Stress kills creativity
Other speakers offered their own recipes to relieve stress at work. Ali Ganjavian of Studio Banana demonstrated his famous and widely popular creation the Ostrich Pillow, showing how people can power nap in the workplace if they’ve not had sufficient rest the night before. Kate Cook, nutritionist and author of the Corporate Wellness Bible, discussed how nutrition can affect our minds, improve focus and bind teams.
In a compelling address, Bruce Daisley of Twitter advocated having happier friends (attracting ‘radiators’ and avoiding ‘drains’), managing your battery, finding your flow, being your whole self and inspiring creativity at work through chatting (an idea apparently inspired by Alex Pentland’s book Social Physics).
Like other speakers, Daisley attacked open plan space for damaging wellbeing. ‘There is zero evidence that open plan offices achieve anything,’ he declared, adding that our mood is hardly lifted by Londoners having the longest commute in Europe of 74 minutes.
Open communication
Louise Aston of Business in the Community (BITC) looked at the importance of line managers to address mental health into organisational culture. Brendan Street of Nuffield Health and Adam Spreadbury of Bank of England explored the need for open communication to break down the stigma attached to mental health.

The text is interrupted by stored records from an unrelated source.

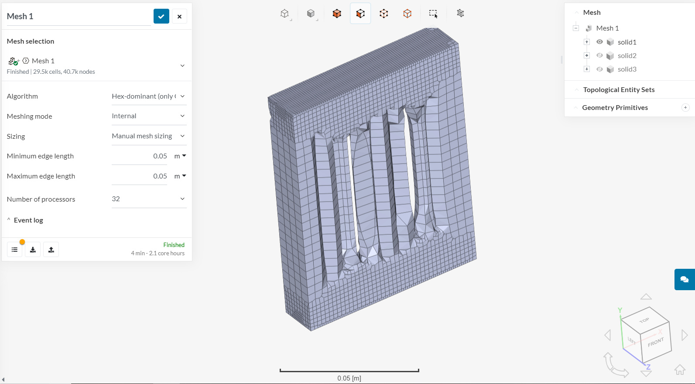Click the Minimum edge length input field

click(x=140, y=156)
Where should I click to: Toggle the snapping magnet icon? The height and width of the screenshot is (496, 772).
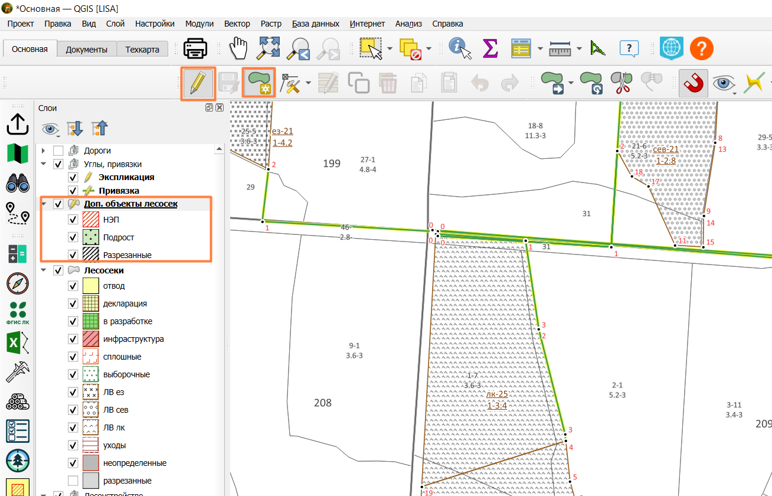(x=693, y=83)
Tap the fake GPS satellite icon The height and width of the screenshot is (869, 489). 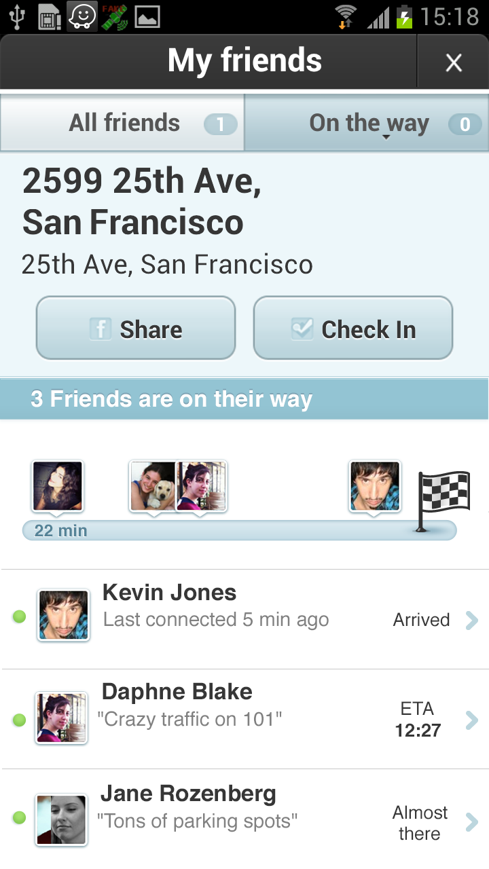[x=115, y=16]
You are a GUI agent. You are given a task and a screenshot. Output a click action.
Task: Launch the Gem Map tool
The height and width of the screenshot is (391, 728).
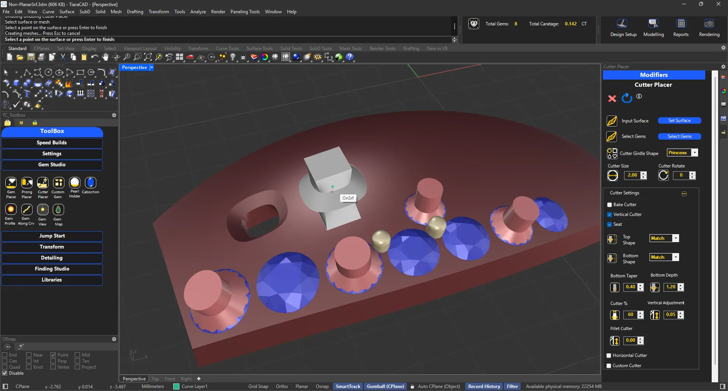coord(58,210)
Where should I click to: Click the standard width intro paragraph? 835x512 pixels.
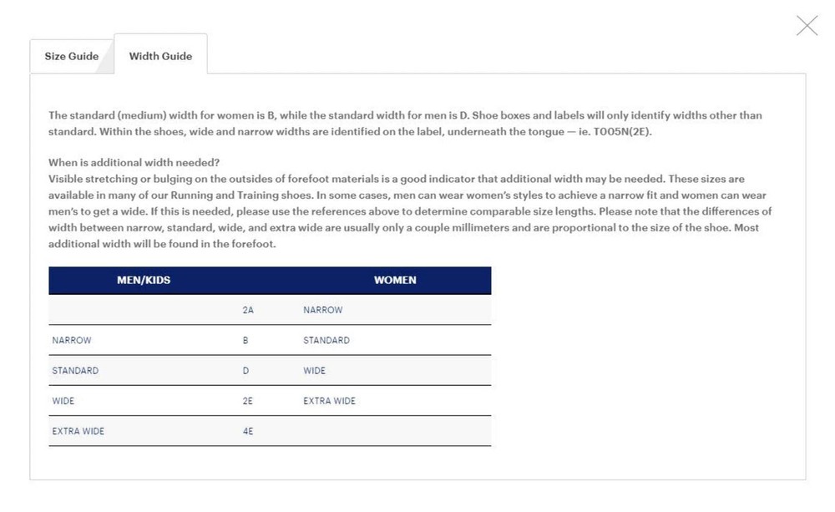click(x=405, y=124)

And Laura Jackson of Credit Suisse focused on the role of line managers at the front-line of change, peer networks and supporting employees as individuals.
What all these proposed networks of support are grappling with is a world of work in which new technology has speeded everything up and people feel out of control. Dr Almuth McDowall, a senior lecturer in Organisational Psychology at Birkbeck University, took an interactive approach to encourage delegates to explore how much we are addicted to our smartphones. A panel featuring speakers from RICS, CBRE and the Lion Heart charity highlighted how an always-on culture overturns work-life balance.
Ultimately we all need healthier, better-regulated workplaces to help us cope. Could the new Well Community Standard, launched at the Wellbeing conference by Dr Christine Bruckner of M Moser Associates and Ann Marie Aguilar of the International Well Building Institute Europe, point the way forward?
Biophilic design
The conference closed with designer Oliver Heath discussing the importance of biophilic design to create more sustainable, better balanced workplaces. It is an innate human desire to be surrounded by nature. Heath’s view is that there are three essential workplace strategies: contact with nature (placing water, plants, trees, light in the office); natural analogies (evoking a sense of nature through colour, texture and material); and human spatial response (designing spaces that are restorative).
Like much else at the Wellbeing conference, this was sensible, actionable intelligence based on proper medical evidence. But as the wellness industry continues to grow, so the workplace remedies being offered to the workplace industry are set to become more complicated. Tom Savigar pointed out the paradox when he exclaimed: ‘Wellness is becoming a tsunami of stress for people’.